**REQUIREMENT:**
Going through the material below, output exactly the lines from the one containing "Given: Click the banana icon beside Buy" through the one containing "Screen dimensions: 454x241", and no pictures.

**SOURCE INFORMATION:**
===

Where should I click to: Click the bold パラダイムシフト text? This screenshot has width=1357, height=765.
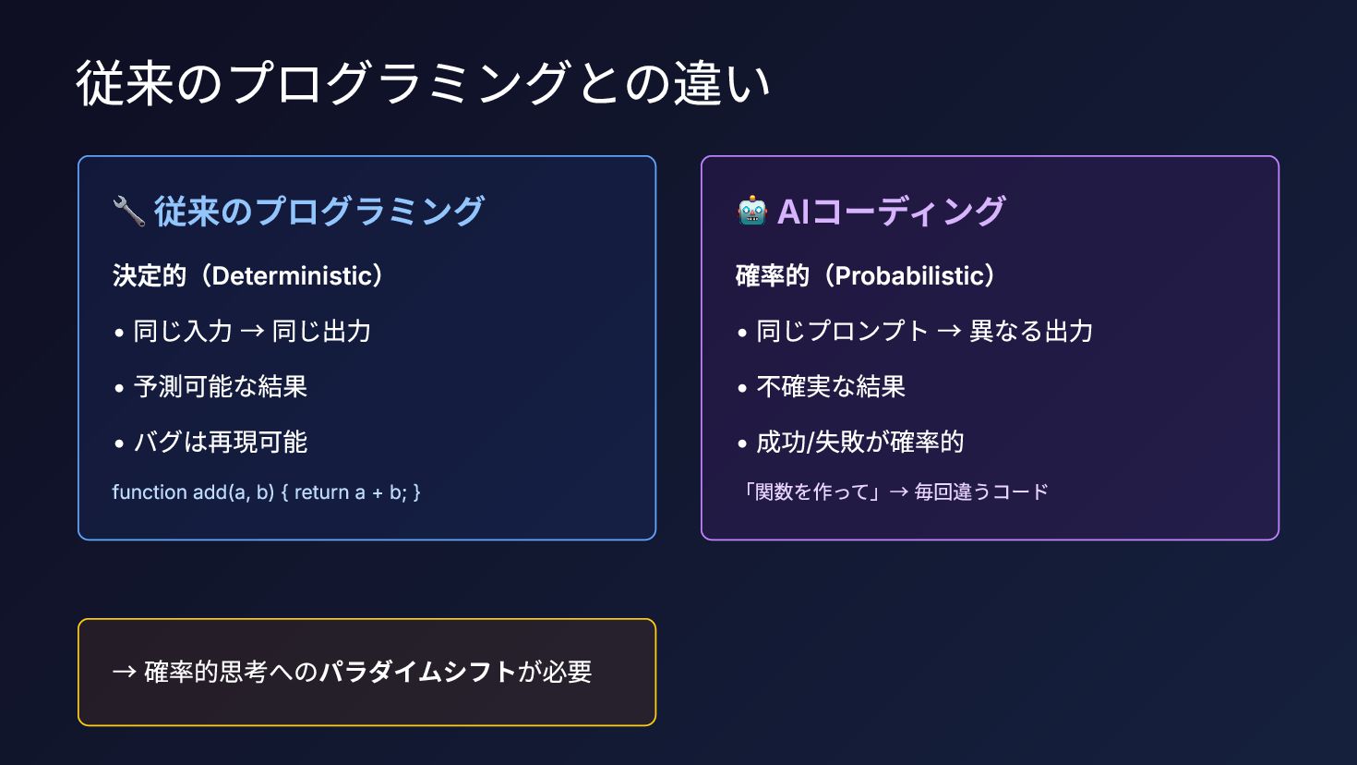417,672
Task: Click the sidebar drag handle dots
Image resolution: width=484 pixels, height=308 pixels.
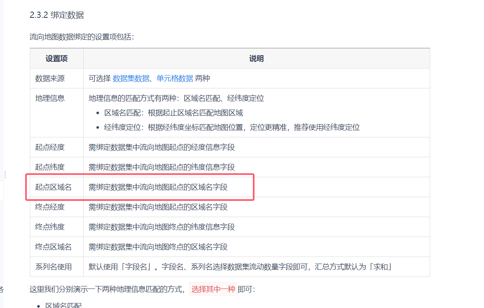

===

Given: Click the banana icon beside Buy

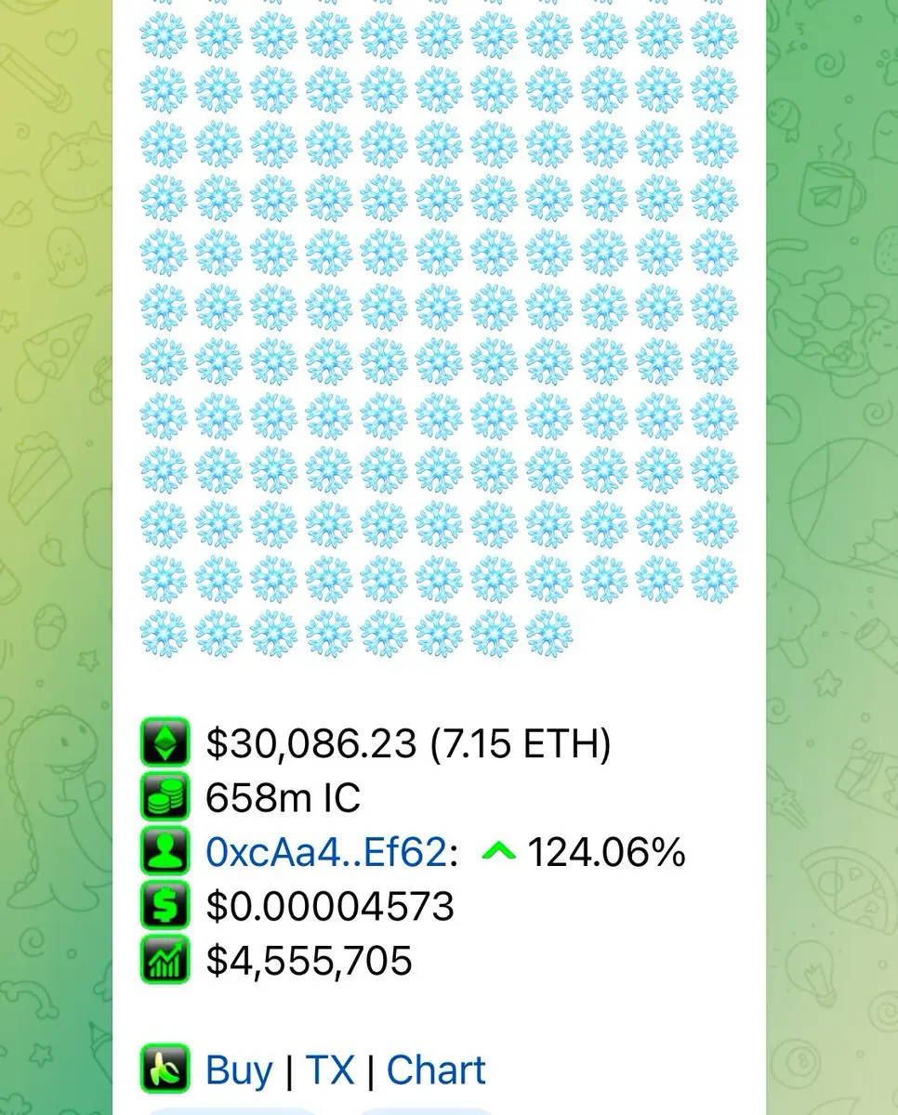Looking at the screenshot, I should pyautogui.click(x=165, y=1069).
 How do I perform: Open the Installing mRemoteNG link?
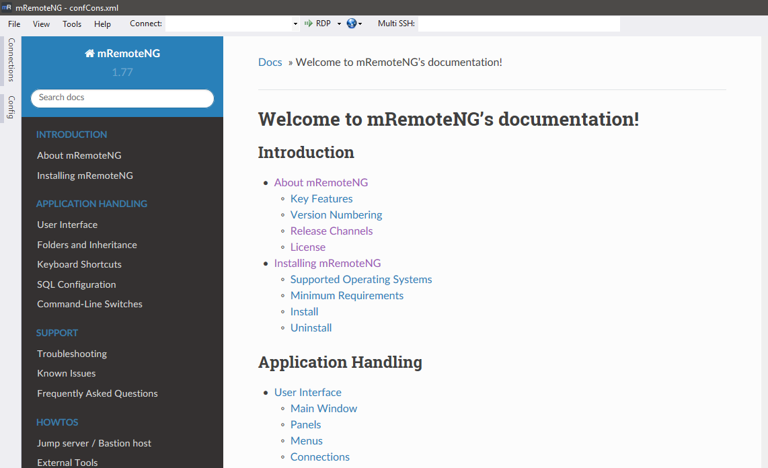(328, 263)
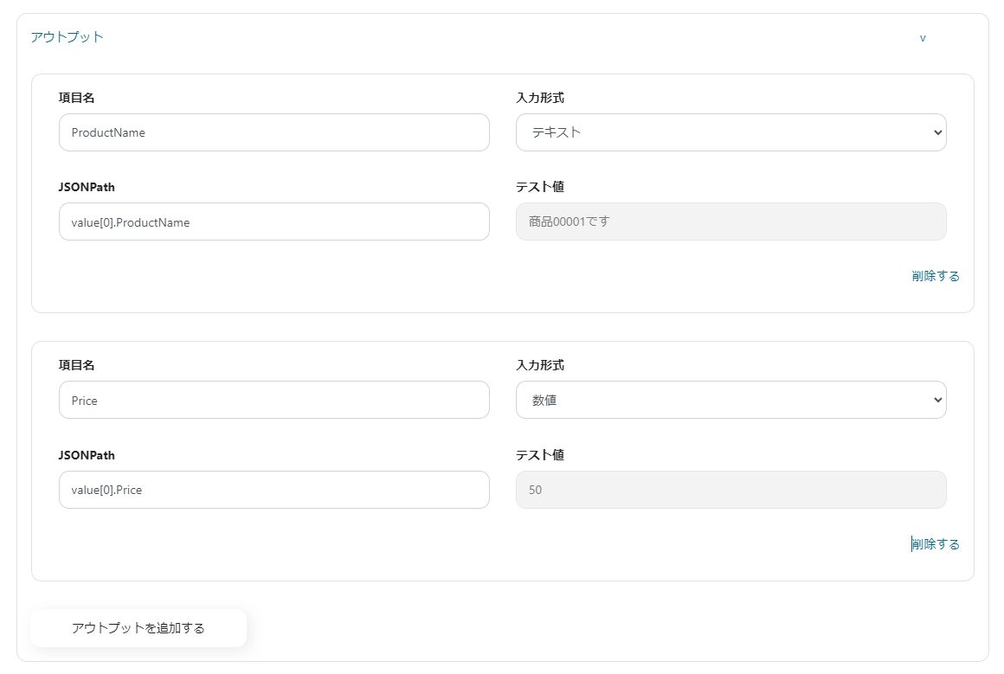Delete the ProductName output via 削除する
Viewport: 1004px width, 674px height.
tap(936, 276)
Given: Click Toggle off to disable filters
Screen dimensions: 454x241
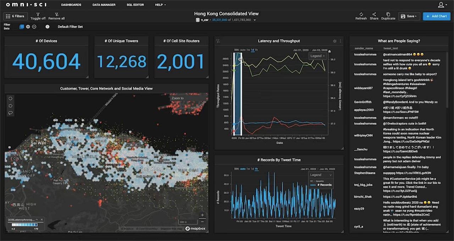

===

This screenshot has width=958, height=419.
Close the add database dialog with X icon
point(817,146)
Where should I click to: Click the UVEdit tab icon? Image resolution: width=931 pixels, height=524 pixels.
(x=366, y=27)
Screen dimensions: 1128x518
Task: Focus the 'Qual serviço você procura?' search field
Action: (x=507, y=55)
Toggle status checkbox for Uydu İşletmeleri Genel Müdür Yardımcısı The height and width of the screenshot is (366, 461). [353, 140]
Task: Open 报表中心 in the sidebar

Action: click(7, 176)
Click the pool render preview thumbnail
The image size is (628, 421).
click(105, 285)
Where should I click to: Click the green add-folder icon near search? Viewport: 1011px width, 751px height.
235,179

===

**EXERCISE OUTPUT:**
Given: Click the banana icon beside Buy

Looking at the screenshot, I should pyautogui.click(x=165, y=1069).
 How do I perform: Open the Installing mRemoteNG link?
(328, 263)
Delete the ProductName output via 削除する
Viewport: 1004px width, 674px height.
tap(936, 276)
Given: Click Toggle off to disable filters
Screen dimensions: 454x241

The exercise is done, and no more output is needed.